Ricky can ride 17 km on his bike in the same length of time ha can walk 9 km.if his riding speed is 4 kph faster than his walking speed how fast does he walk
since time = distance/speed, if his walking speed is x km/hr,
9/x = 17/(x+4)
Now crank it out.
To find out Ricky's walking speed, let's first assume that his walking speed is 'x' km/h.
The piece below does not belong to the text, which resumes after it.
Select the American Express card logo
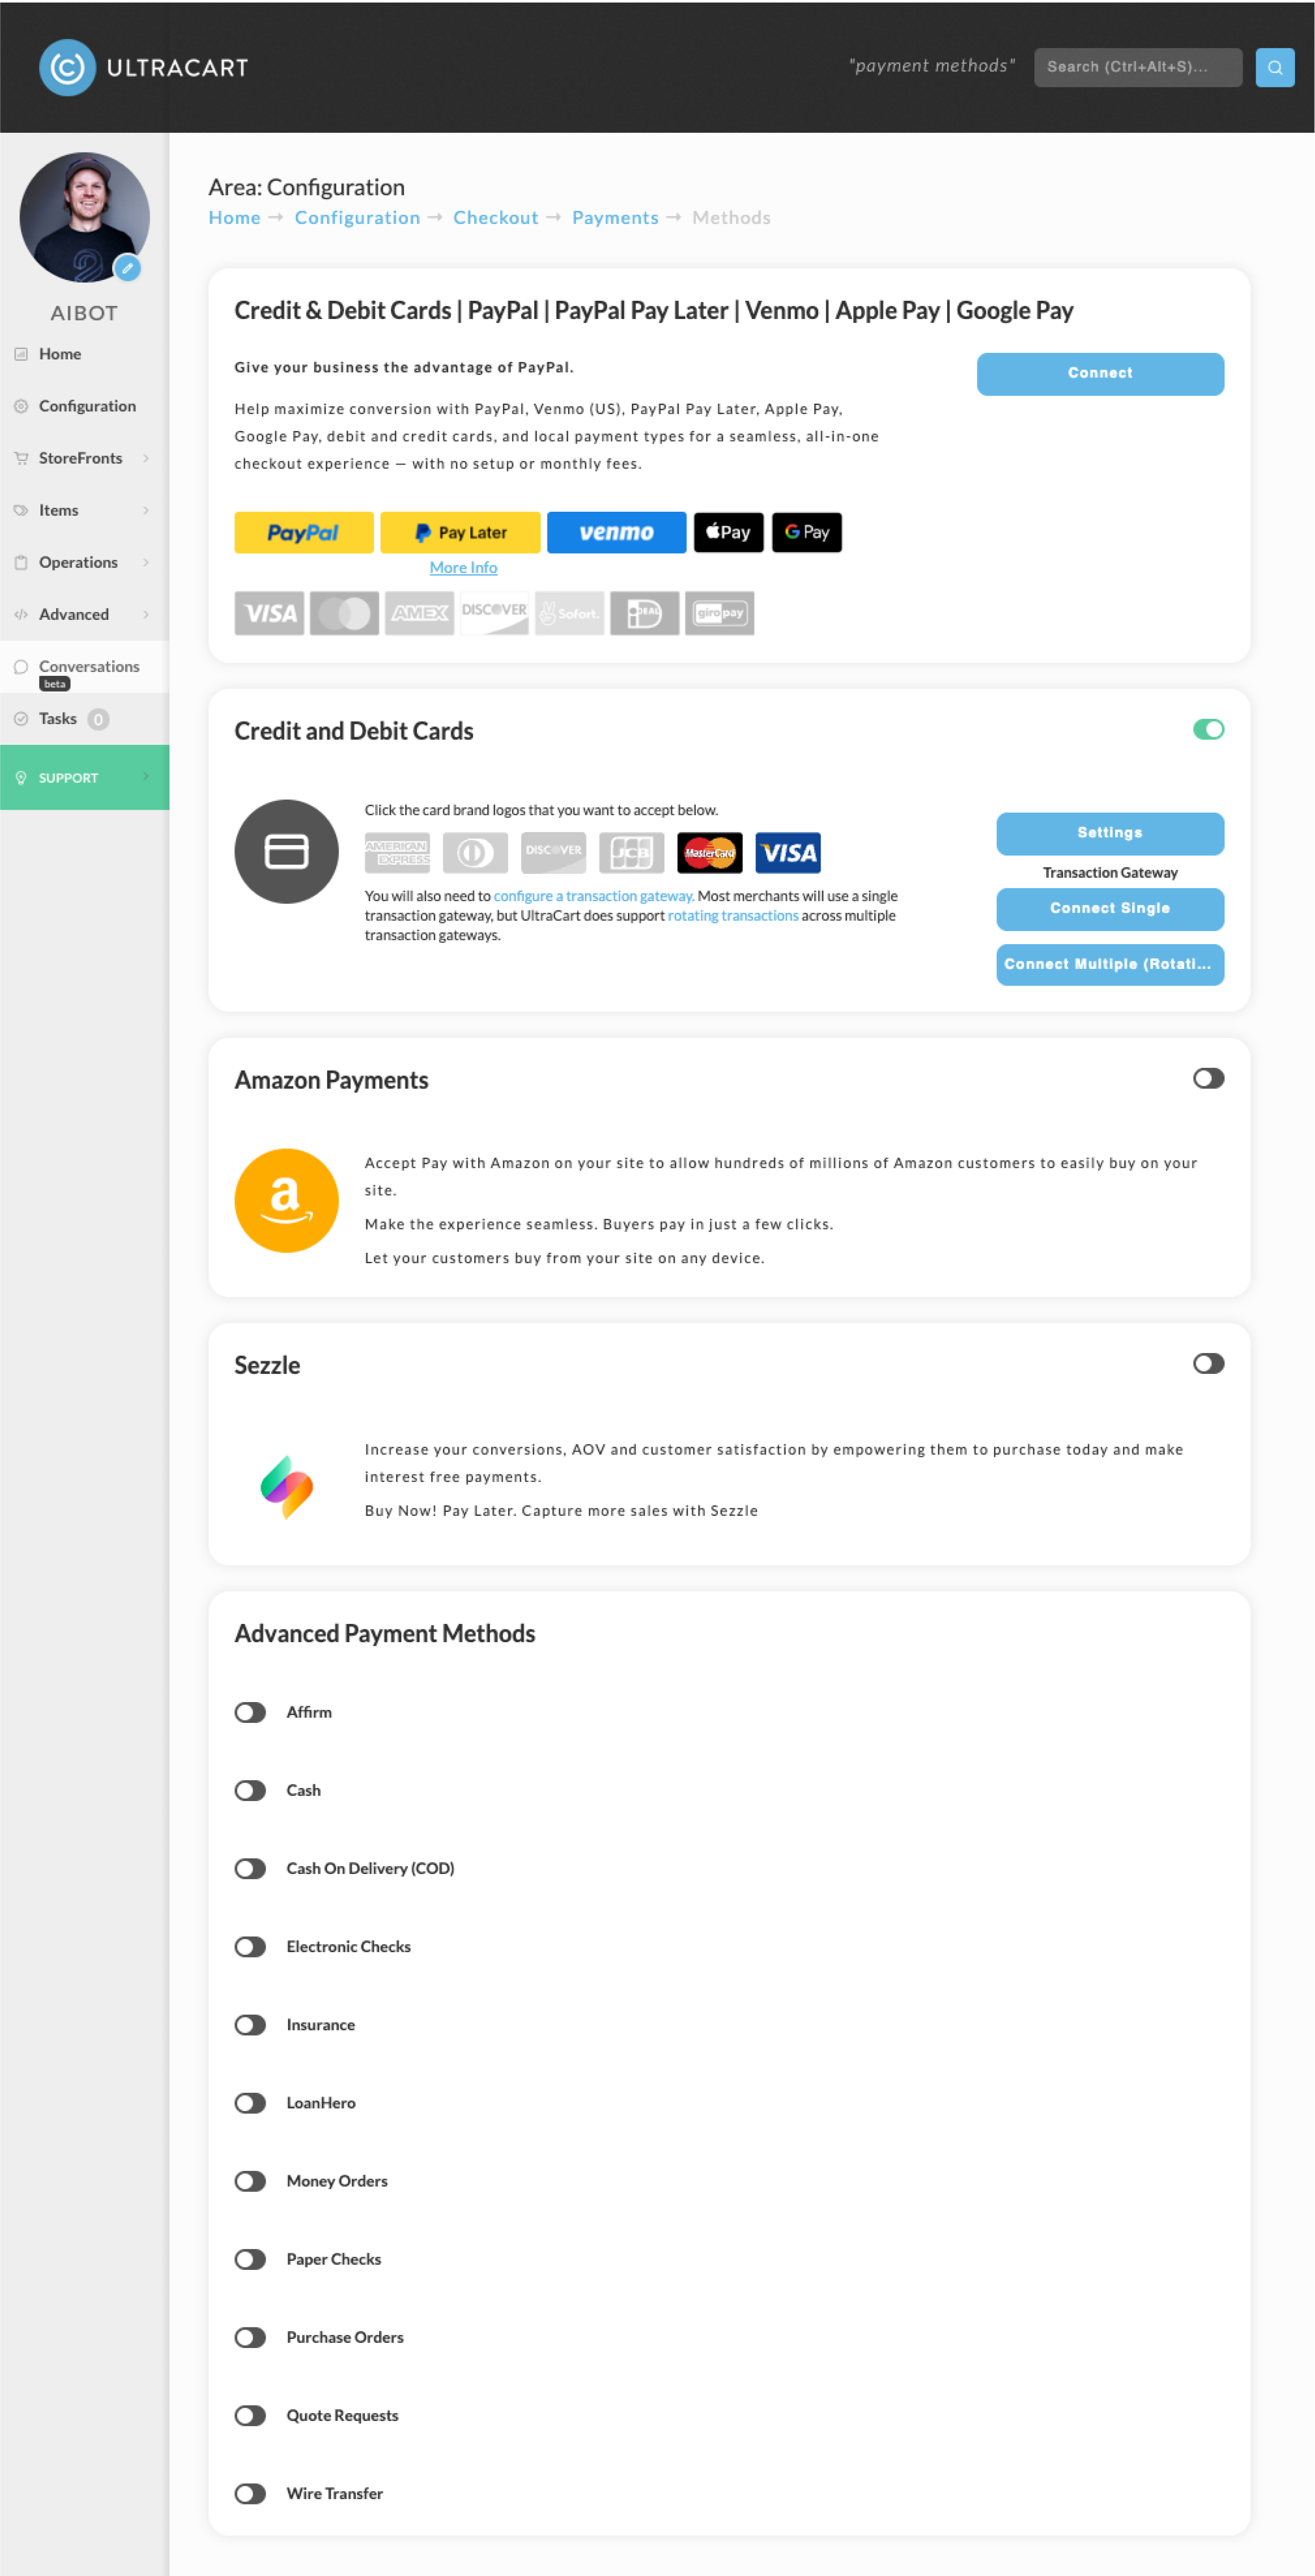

We are given that Ricky can ride 17 km in the same length of time he can walk 9 km. Since time is constant, we can set up the following equation:
Time taken to ride 17 km = Time taken to walk 9 km
To calculate time, we can divide distance by speed:
17 km / (walking speed) = 9 km / (riding speed)
Since we know that Ricky's riding speed is 4 km/h faster than his walking speed, we can substitute (x + 4) for his riding speed:
17 km / x = 9 km / (x + 4)
Next, we can cross-multiply to eliminate the fractions:
17(x + 4) = 9x
Expanding the equation:
17x + 68 = 9x
Simplifying the equation:
17x - 9x = -68
8x = -68
Dividing both sides by 8:
x = -68 / 8
x = -8.5
Therefore, Ricky's walking speed is -8.5 km/h. However, it is important to note that negative speeds don't make sense in this context. Therefore, we can conclude that Ricky's walking speed cannot be negative.
We can conclude that there is no valid walking speed for Ricky in this scenario, as a negative walking speed is not possible.